==== Data records ====

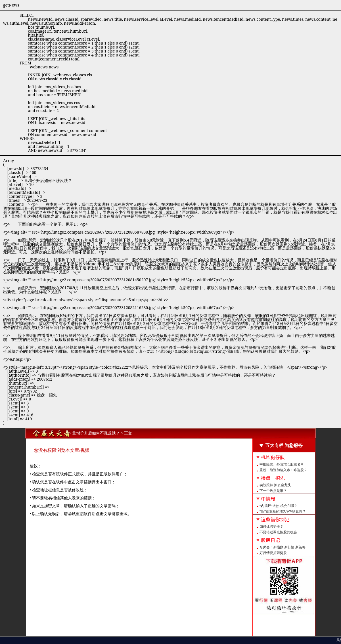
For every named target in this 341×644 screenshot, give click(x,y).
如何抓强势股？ (271, 526)
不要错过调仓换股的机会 (278, 532)
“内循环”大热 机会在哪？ (279, 506)
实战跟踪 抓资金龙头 (275, 485)
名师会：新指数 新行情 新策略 (283, 547)
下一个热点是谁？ (273, 491)
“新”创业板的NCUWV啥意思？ (283, 511)
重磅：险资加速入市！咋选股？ (283, 470)
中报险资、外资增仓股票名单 (282, 464)
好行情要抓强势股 (273, 553)
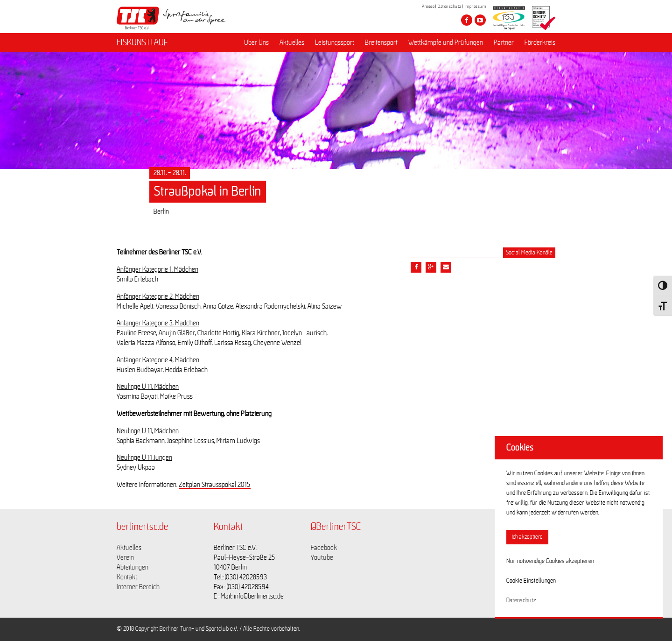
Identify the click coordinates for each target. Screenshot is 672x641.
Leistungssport (335, 42)
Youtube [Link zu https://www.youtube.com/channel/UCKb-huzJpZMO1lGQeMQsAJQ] (322, 557)
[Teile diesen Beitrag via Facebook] (416, 267)
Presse (428, 7)
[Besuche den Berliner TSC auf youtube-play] (480, 20)
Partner (504, 42)
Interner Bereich (138, 587)
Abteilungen (133, 567)
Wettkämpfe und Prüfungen (446, 42)
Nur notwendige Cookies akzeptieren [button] (550, 561)
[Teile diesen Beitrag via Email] (446, 267)
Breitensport (381, 42)
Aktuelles (292, 42)
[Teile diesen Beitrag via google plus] (431, 267)
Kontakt (127, 577)
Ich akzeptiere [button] (527, 537)
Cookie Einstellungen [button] (531, 581)
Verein (125, 557)
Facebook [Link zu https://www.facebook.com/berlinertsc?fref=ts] (324, 548)
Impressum (476, 7)
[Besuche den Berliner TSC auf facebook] (467, 20)
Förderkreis (540, 42)
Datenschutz (449, 7)
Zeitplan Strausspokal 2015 (215, 485)
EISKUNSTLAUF (142, 42)
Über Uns (256, 42)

====

*Exercise*
Can you output the lines above as a Markdown table with the columns No. and Text, numbering each row and leaving out blank lines and pictures?

*Solution for this task*
| No. | Text |
|---|---|
| 1 | For every named target in this 341×644 screenshot, give click(x,y). |
| 2 | 如何抓强势股？ (271, 526) |
| 3 | 不要错过调仓换股的机会 (278, 532) |
| 4 | “内循环”大热 机会在哪？ (279, 506) |
| 5 | 实战跟踪 抓资金龙头 (275, 485) |
| 6 | 名师会：新指数 新行情 新策略 (283, 547) |
| 7 | 下一个热点是谁？ (273, 491) |
| 8 | “新”创业板的NCUWV啥意思？ (283, 511) |
| 9 | 重磅：险资加速入市！咋选股？ (283, 470) |
| 10 | 中报险资、外资增仓股票名单 (282, 464) |
| 11 | 好行情要抓强势股 (273, 553) |
| 12 | Identify the click coordinates for each target. Screenshot is 672x641. |
| 13 | Leistungssport (335, 42) |
| 14 | Youtube [Link zu https://www.youtube.com/channel/UCKb-huzJpZMO1lGQeMQsAJQ] (322, 557) |
| 15 | [Teile diesen Beitrag via Facebook] (416, 267) |
| 16 | Presse (428, 7) |
| 17 | [Besuche den Berliner TSC auf youtube-play] (480, 20) |
| 18 | Partner (504, 42) |
| 19 | Interner Bereich (138, 587) |
| 20 | Abteilungen (133, 567) |
| 21 | Wettkämpfe und Prüfungen (446, 42) |
| 22 | Nur notwendige Cookies akzeptieren [button] (550, 561) |
| 23 | [Teile diesen Beitrag via Email] (446, 267) |
| 24 | Breitensport (381, 42) |
| 25 | Aktuelles (292, 42) |
| 26 | [Teile diesen Beitrag via google plus] (431, 267) |
| 27 | Kontakt (127, 577) |
| 28 | Ich akzeptiere [button] (527, 537) |
| 29 | Cookie Einstellungen [button] (531, 581) |
| 30 | Verein (125, 557) |
| 31 | Facebook [Link zu https://www.facebook.com/berlinertsc?fref=ts] (324, 548) |
| 32 | Impressum (476, 7) |
| 33 | [Besuche den Berliner TSC auf facebook] (467, 20) |
| 34 | Förderkreis (540, 42) |
| 35 | Datenschutz (449, 7) |
| 36 | Zeitplan Strausspokal 2015 (215, 485) |
| 37 | EISKUNSTLAUF (142, 42) |
| 38 | Über Uns (256, 42) |